I have just two words for everyone still debating the issue of beef at Spring Fling: Eat me. Yalies only care about five things: eating, drinking, sex, music, and relieving themselves. (Note that this is an improvement over high school, where the only things anyone cared about were clothing, popularity, and drugs.) Occasionally, they also care about God, money, studying, and sleep.

This is why throwing a party is so blessedly simple. You don't even have to serve food. All you need to provide is music, drinks, and a nearby place to relieve oneself--the promise of sex inheres in the presence of multiple people in the same room. Never mind that this promise is rarely fulfilled; any good liberal arts major knows that dealing in theory is usually much more pleasant than dealing in reality. Anyway, at no point during the planning of a party does some granola-crunching beatnik say, "Wait, guys...do you know how much grain and water go into the production of one bottle of grain alcohol?"

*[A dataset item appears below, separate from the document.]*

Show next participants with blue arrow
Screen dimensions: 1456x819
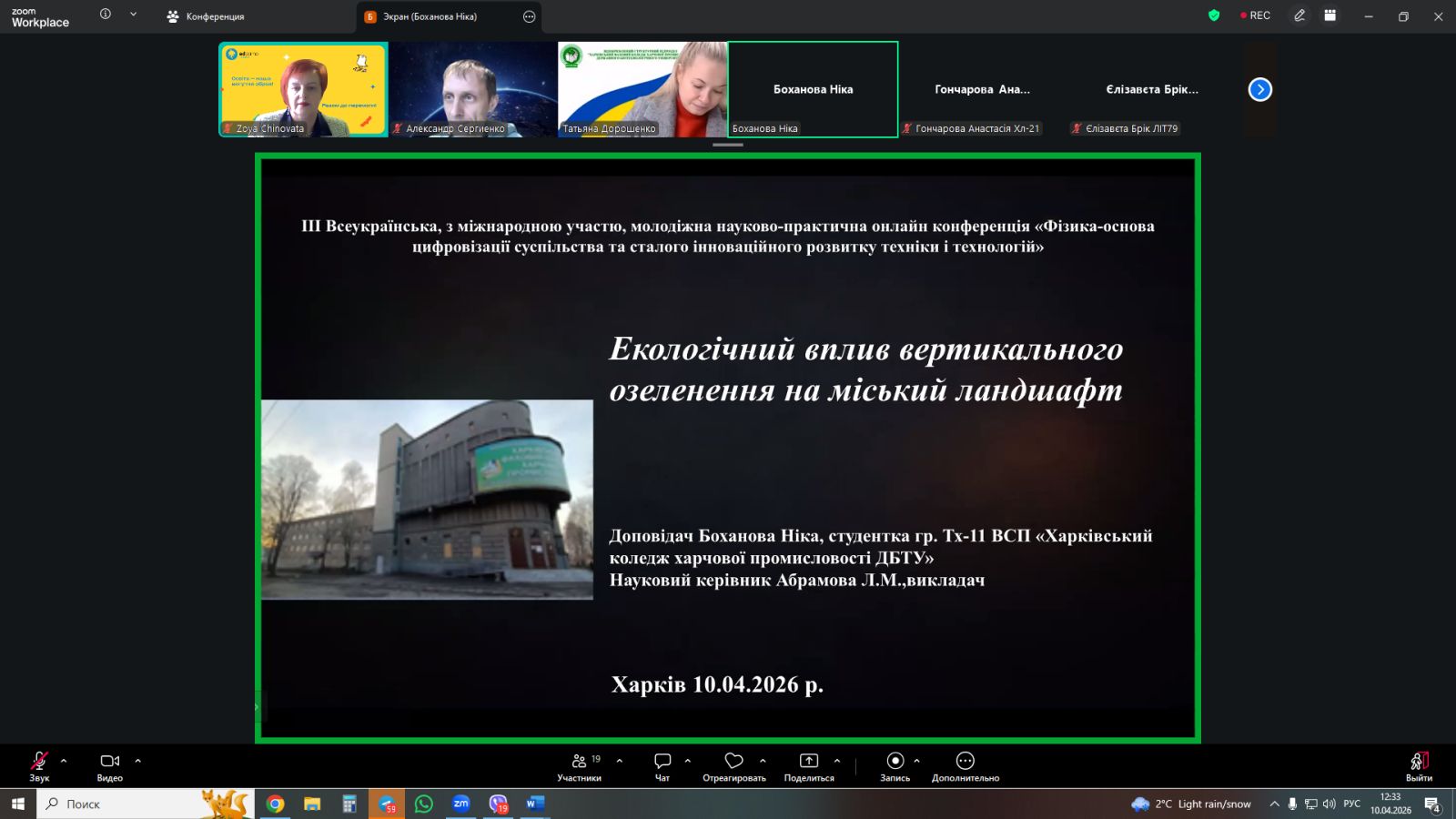click(1259, 89)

Which brings us to April 27, when the YCC throws one of Yale's only campus parties. It can provide music and a nearby place to relieve oneself, as well as the promise of sex (with the suggestive name of "Spring Fling") by gathering together Yalies of both genders. Since the YCC can't legally provide drinks, it provides food instead, moving YUDH operations outside.

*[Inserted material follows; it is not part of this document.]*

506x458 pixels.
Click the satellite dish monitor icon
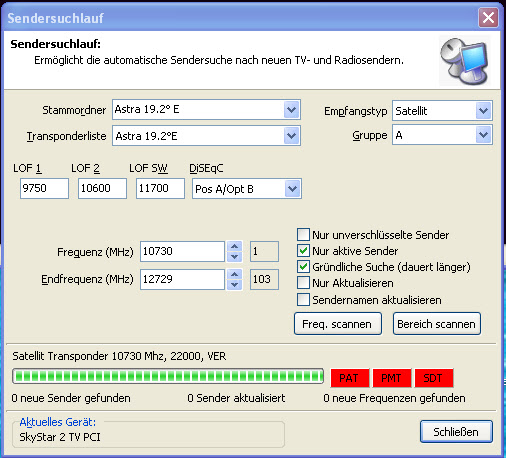pyautogui.click(x=465, y=60)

Then the organizers came down with a case of "save cow" disease. After slipping bad chicken and veggies past us last year, they have made the mistake of publicizing their intentions to try to serve up the same menu this year. They maintain that burgers and franks are environmentally unsound. If you can't forego red meat for a day, Calhoun's facilities will be available for consumption of slaughtered mammals. The Yale Carnivore Council believes that we should be offered traditional picnic fare, juicy meat and all, and that vegetarians should not be allowed to enforce their beliefs on others. On the surface, the issue seems to pit fascist, environmentally conscious vegans against rapacious, butchering carnivores. But the real battle is "cause freaks" versus people who just want to eat and have fun.

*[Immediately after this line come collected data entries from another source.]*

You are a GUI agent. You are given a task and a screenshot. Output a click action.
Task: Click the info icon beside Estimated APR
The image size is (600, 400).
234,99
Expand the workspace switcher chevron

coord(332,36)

It doesn't take much to unearth the hypocrisy of cause freaks. They profess their ecologically sound vegetarianism and yet still serve chicken. They shout about carnivorous freedom, but can't be satisfied with a trip across the street to Calhoun. And if they really cared about the environment, wouldn't they all stay in their rooms and study rather than mash up the grass and throw trash all over Old Campus?

You'd think that, given my status as a staff member for a Yale publication, I would be used to meaningless debates by now. But you have to admit, it does give us something to do. We're complaining about one meal on a given day of the year because we're all supposed to be in training to become journalists, politicians and ideologues in the "real" world, where, when we finally get there, we will continue to bitch incessantly about silly things.

We are supposed to unwind and chill out at Spring Fling, in hedonistic celebration of the end of classes. So am I the only one who wonders why it is one of the most complained about days of the year? How much ink and hot air has been wasted whining about the bands, the food, and the money?

So enough of the bull, folks...just send in the cows.